Work instructions: Every line below containing the word "ribbon" should be found and copied.

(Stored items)
--- START ---

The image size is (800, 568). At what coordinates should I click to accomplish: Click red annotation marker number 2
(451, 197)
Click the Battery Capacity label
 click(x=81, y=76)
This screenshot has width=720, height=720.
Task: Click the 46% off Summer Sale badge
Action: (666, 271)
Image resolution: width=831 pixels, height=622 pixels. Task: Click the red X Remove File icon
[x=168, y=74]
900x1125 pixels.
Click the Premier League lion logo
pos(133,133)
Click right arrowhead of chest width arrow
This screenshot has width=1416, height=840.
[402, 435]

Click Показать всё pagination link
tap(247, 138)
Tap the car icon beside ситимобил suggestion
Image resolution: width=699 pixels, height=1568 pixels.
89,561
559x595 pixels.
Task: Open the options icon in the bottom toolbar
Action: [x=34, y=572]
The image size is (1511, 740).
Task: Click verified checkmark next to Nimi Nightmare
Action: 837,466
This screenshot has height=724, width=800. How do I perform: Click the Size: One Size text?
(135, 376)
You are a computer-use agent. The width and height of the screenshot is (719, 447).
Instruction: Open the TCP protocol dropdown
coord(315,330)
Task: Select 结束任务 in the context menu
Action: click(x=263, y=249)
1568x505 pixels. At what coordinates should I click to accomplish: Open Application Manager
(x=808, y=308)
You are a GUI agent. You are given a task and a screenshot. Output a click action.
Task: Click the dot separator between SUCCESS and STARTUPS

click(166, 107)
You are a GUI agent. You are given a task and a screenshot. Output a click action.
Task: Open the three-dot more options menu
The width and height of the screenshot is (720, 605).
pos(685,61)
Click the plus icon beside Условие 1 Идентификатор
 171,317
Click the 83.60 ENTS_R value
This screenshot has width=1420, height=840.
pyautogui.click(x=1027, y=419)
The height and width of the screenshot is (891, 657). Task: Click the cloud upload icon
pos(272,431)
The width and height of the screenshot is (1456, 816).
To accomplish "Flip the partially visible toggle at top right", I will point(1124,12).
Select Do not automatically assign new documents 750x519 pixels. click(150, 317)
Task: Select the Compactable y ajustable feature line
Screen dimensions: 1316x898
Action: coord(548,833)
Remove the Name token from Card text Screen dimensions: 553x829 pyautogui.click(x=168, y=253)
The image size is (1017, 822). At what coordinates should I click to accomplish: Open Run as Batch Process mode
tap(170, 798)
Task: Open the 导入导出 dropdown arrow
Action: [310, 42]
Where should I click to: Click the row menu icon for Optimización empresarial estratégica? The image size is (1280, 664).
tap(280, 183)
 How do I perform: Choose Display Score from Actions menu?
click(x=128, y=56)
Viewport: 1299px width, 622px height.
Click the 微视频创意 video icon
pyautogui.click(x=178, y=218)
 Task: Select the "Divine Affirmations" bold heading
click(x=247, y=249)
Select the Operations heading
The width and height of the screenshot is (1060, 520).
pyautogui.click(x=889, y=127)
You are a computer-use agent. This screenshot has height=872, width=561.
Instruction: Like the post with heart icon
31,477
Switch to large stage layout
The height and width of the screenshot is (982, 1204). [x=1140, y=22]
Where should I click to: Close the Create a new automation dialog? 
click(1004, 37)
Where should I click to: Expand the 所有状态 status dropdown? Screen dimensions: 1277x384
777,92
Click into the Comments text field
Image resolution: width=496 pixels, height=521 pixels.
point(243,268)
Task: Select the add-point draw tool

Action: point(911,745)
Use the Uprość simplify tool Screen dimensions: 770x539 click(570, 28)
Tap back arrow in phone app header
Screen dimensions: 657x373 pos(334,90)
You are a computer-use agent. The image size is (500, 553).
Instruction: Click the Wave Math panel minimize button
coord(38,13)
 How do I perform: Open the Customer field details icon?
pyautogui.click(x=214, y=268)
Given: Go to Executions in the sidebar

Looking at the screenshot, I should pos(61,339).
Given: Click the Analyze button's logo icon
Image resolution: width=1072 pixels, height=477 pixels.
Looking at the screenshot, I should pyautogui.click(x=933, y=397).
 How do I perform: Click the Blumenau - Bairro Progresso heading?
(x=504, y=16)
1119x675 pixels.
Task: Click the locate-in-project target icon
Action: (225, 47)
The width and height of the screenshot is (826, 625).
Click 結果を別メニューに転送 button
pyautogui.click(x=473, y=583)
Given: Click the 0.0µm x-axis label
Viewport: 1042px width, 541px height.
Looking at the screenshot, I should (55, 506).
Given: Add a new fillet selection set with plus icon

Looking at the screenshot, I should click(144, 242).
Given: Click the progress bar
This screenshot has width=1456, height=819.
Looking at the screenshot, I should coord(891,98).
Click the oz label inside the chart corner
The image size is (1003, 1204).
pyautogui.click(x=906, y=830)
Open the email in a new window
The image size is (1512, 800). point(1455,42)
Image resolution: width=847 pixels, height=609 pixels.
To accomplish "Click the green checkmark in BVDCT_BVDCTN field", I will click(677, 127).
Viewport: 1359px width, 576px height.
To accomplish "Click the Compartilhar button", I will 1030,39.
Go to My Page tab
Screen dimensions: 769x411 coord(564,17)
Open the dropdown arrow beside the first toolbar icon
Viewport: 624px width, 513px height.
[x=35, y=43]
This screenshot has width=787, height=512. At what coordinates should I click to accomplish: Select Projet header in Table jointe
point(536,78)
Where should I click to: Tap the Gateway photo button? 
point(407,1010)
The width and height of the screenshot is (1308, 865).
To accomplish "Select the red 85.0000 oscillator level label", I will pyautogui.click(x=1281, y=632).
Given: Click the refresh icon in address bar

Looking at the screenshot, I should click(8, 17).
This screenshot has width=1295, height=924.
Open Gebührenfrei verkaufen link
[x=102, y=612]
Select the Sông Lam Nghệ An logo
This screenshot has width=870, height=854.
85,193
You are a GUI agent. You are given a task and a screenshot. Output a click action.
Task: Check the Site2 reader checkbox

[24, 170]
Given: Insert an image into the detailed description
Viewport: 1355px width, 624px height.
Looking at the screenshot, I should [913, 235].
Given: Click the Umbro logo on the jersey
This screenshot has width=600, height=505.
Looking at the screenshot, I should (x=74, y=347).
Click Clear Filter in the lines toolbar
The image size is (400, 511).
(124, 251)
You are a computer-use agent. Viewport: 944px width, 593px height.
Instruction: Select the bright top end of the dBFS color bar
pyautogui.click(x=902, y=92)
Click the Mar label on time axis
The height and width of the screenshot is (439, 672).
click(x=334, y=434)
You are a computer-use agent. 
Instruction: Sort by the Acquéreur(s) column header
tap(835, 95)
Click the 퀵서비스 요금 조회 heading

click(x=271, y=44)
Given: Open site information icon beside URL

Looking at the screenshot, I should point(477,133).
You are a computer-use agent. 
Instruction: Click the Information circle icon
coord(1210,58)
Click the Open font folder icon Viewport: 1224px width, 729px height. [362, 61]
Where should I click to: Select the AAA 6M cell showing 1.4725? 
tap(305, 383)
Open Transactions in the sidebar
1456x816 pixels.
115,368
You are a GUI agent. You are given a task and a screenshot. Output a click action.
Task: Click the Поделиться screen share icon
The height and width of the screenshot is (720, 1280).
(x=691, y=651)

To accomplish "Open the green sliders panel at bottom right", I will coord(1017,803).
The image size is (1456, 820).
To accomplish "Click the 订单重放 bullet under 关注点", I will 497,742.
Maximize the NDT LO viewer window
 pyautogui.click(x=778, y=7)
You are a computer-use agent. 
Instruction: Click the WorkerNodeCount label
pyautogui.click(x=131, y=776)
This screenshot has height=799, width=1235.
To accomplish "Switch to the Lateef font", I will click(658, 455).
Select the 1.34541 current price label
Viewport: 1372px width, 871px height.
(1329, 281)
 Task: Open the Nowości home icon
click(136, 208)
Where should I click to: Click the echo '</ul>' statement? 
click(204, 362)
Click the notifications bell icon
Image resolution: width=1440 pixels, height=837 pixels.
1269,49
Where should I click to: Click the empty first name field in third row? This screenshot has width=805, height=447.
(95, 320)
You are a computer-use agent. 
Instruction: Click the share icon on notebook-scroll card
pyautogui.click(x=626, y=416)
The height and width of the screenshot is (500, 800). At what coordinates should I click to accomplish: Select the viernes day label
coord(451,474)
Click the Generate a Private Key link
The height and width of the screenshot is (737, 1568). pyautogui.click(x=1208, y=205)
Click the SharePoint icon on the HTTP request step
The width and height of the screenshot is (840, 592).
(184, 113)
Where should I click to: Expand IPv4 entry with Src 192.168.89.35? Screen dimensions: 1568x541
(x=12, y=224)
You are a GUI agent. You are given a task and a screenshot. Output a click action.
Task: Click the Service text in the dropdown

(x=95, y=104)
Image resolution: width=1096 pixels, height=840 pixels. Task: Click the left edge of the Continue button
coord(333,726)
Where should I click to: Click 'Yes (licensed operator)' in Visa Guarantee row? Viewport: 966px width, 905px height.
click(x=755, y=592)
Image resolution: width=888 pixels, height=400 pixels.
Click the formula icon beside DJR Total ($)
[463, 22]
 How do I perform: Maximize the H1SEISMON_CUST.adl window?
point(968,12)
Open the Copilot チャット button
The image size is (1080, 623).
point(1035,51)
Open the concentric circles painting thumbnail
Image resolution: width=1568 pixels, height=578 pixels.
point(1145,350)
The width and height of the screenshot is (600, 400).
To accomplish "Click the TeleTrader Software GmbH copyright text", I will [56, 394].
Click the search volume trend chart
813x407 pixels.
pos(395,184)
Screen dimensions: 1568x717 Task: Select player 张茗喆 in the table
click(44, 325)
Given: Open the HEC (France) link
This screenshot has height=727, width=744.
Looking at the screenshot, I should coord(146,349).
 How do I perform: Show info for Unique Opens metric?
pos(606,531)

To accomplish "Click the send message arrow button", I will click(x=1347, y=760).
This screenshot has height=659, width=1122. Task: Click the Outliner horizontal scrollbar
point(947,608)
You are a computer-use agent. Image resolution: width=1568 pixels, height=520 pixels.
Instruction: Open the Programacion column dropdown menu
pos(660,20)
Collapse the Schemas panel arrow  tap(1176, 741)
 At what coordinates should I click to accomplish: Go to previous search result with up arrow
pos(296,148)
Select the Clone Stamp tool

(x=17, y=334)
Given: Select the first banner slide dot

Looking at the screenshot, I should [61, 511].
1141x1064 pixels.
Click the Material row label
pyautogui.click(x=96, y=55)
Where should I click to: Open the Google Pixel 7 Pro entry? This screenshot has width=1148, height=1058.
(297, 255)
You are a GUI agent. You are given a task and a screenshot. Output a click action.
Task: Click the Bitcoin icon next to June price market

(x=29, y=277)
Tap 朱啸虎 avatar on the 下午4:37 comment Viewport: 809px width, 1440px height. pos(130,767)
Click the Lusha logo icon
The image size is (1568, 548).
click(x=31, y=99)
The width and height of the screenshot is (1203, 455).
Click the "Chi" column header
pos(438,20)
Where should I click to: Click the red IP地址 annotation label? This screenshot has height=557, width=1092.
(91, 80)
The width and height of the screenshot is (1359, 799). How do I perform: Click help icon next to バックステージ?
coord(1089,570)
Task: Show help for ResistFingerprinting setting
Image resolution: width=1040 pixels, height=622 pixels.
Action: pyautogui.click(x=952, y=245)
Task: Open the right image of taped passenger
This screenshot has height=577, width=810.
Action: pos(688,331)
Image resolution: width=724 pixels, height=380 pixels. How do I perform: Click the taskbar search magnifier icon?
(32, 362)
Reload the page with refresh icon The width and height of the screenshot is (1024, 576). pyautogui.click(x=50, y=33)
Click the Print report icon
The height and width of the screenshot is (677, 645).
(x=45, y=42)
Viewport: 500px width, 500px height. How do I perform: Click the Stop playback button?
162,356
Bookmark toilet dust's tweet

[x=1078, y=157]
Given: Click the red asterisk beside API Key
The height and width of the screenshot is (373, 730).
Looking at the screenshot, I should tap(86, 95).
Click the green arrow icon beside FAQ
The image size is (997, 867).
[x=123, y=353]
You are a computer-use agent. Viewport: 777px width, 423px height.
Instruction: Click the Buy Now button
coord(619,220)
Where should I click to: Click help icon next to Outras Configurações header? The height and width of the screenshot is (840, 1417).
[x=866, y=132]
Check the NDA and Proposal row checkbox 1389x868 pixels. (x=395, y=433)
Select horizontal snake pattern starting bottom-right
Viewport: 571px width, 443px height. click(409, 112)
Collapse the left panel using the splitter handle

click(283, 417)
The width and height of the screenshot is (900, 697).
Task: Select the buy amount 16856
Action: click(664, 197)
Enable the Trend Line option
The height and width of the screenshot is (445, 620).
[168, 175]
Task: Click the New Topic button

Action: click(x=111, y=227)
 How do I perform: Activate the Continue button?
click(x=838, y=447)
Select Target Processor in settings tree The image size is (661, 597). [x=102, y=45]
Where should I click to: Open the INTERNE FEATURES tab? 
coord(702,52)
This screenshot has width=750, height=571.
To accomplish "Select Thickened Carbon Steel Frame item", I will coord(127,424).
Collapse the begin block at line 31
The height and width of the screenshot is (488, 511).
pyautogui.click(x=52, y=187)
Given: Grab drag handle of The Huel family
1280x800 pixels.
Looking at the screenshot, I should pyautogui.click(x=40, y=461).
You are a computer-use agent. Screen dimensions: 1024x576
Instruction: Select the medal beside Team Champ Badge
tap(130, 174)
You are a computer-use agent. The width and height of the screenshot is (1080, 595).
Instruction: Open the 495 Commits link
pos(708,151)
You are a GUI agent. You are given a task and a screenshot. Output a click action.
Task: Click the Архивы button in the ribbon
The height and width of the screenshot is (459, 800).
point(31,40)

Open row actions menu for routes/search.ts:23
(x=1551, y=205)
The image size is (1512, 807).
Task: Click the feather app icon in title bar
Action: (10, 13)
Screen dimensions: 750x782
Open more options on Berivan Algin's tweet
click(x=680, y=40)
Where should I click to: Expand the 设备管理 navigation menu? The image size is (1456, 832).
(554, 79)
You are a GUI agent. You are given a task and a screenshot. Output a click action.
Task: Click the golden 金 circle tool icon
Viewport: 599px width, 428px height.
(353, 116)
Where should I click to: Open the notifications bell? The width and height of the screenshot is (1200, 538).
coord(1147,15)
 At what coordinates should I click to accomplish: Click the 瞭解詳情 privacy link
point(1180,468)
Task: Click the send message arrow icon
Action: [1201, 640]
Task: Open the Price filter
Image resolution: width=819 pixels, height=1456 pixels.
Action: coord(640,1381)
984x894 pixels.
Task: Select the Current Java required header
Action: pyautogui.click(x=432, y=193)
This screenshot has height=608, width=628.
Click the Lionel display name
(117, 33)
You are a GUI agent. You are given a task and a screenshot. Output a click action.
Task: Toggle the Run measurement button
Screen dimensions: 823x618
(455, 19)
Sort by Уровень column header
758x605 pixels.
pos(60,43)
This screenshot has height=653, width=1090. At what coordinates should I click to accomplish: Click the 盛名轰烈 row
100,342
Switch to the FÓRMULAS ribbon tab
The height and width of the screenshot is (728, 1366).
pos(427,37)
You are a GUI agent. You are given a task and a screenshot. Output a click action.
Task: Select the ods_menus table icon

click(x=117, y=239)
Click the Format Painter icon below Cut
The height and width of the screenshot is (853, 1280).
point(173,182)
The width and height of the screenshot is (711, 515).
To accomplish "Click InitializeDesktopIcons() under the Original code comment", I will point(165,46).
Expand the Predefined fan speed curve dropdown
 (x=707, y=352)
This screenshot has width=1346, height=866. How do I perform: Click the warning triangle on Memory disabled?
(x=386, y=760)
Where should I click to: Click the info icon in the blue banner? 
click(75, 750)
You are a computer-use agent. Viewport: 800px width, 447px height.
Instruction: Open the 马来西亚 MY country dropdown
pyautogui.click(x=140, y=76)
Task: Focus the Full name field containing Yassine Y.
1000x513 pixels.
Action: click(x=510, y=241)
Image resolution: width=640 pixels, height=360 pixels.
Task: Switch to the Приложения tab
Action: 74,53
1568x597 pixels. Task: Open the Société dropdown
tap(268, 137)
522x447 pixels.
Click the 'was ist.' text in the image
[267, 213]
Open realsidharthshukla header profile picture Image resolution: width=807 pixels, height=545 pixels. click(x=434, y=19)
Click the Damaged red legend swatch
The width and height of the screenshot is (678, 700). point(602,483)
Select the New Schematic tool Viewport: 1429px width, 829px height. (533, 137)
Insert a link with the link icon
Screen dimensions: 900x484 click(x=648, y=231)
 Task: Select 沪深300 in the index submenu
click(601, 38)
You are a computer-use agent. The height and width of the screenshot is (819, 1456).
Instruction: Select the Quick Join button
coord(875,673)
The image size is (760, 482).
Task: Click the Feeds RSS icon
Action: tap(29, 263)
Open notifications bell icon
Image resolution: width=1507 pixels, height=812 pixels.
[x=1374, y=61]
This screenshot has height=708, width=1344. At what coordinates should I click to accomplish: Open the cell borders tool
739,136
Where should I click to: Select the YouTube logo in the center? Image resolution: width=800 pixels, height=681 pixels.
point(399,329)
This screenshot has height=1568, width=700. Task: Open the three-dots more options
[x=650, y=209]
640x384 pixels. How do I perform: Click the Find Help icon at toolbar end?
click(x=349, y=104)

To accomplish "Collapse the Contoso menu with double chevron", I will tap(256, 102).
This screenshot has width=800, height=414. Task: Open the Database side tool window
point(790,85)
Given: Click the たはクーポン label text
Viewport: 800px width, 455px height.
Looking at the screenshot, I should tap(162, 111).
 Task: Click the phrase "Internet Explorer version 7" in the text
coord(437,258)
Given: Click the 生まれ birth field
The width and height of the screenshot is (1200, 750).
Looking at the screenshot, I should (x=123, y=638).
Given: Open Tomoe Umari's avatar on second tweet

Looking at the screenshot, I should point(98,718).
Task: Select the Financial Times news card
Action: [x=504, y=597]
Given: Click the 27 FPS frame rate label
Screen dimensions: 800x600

--- END ---

Completed task:
Task: Click the Архивы button in the ribbon
Switch to the FÓRMULAS ribbon tab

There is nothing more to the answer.